VISA USA has made some recommendations for how to implement the shift from magnetic stripe payment cards to those which use a chip for authentication and seems primarily concerned with explaining that the new chip cards will not need associated personal identification numbers.
“One thing that’s clear from the questions is that there’s a lot of confusion around the myth that EMV means 'chip-and-PIN.' It doesn’t in many countries, including the U.S.,” Stephanie Ericksen, head of Authentication Product Integration for Visa Inc., write in an online entry about the recommendations.
“That’s because, in the U.S., we can rely on online processing where transactions are transmitted in real-time to the issuer for approval. With that in place, there’s no need for the offline authentication that was the genesis of chip-and-PIN,” Ericksen wrote.
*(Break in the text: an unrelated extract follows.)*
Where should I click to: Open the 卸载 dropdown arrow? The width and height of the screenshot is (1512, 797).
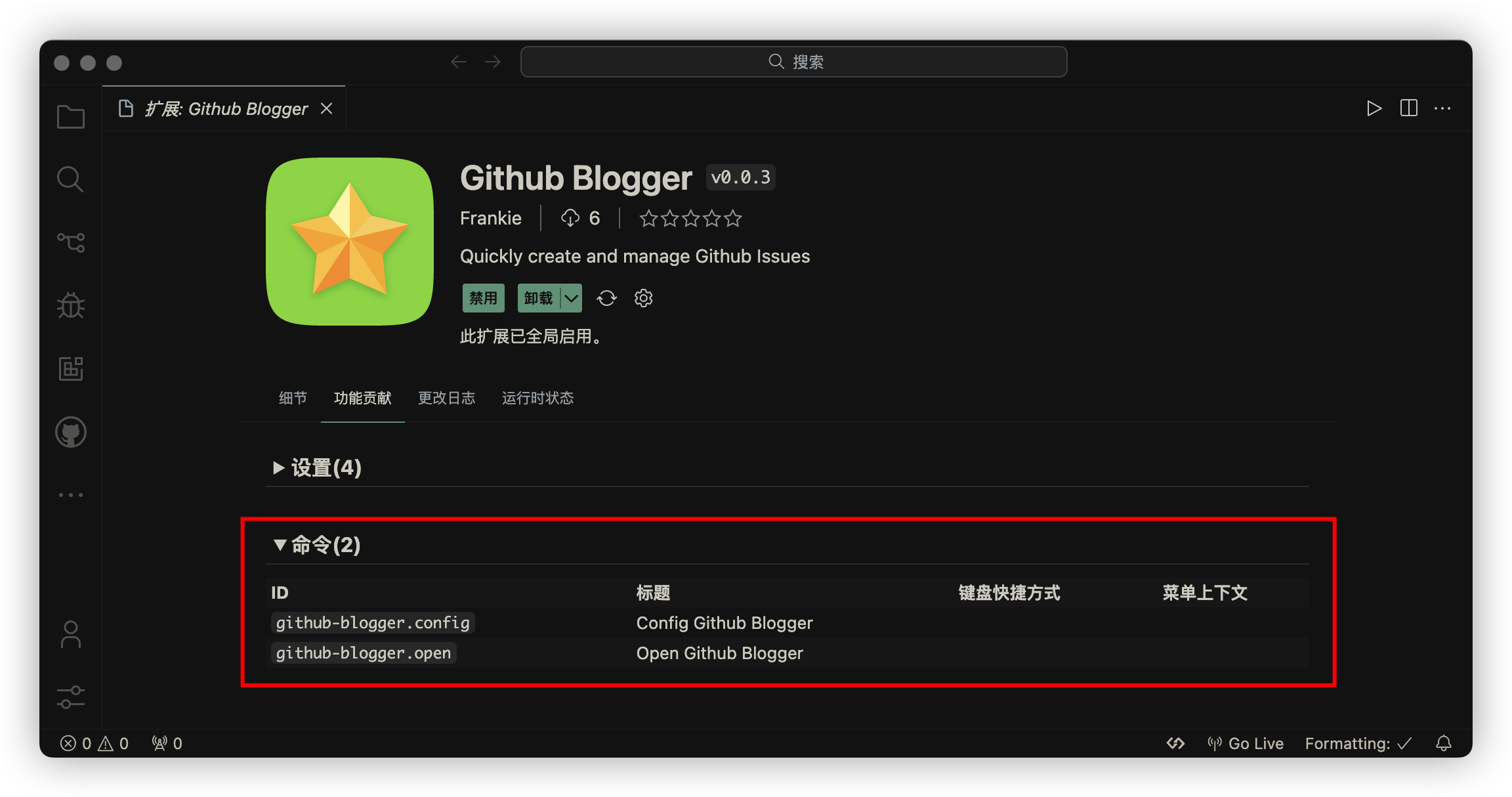click(x=572, y=298)
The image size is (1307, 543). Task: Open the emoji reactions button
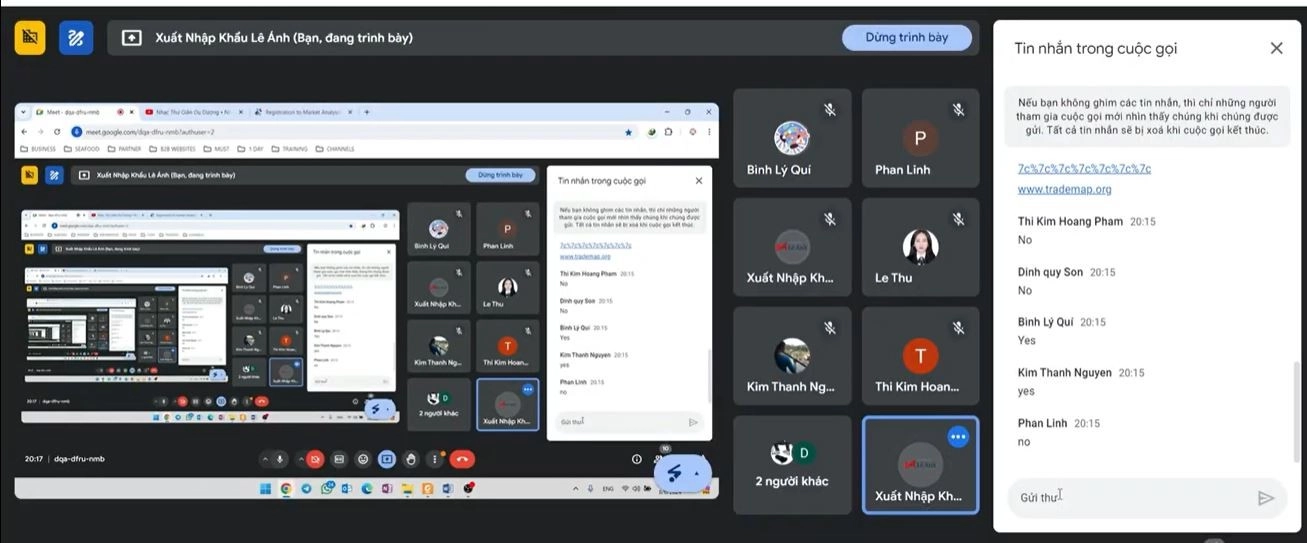point(363,459)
The card brand announced it was prepared to start supporting the use of chips in payment cards in the U.S. in August 2011.
The difference between an online and offline PIN is that an online PIN is not stored on the card. Once the cardholder enters the PIN at the point-of-sale terminal, the PIN is encrypted by the PIN pad and sent online to the host for validation, similar to how PIN debit transactions are authorized today.
In an offline PIN situation, the offline PIN is stored securely on the chip card and during a transaction, when the cardholder enters the PIN, the POS terminal sends the PIN to the chip card for verification. The cardholder verification therefore takes place within the chip card.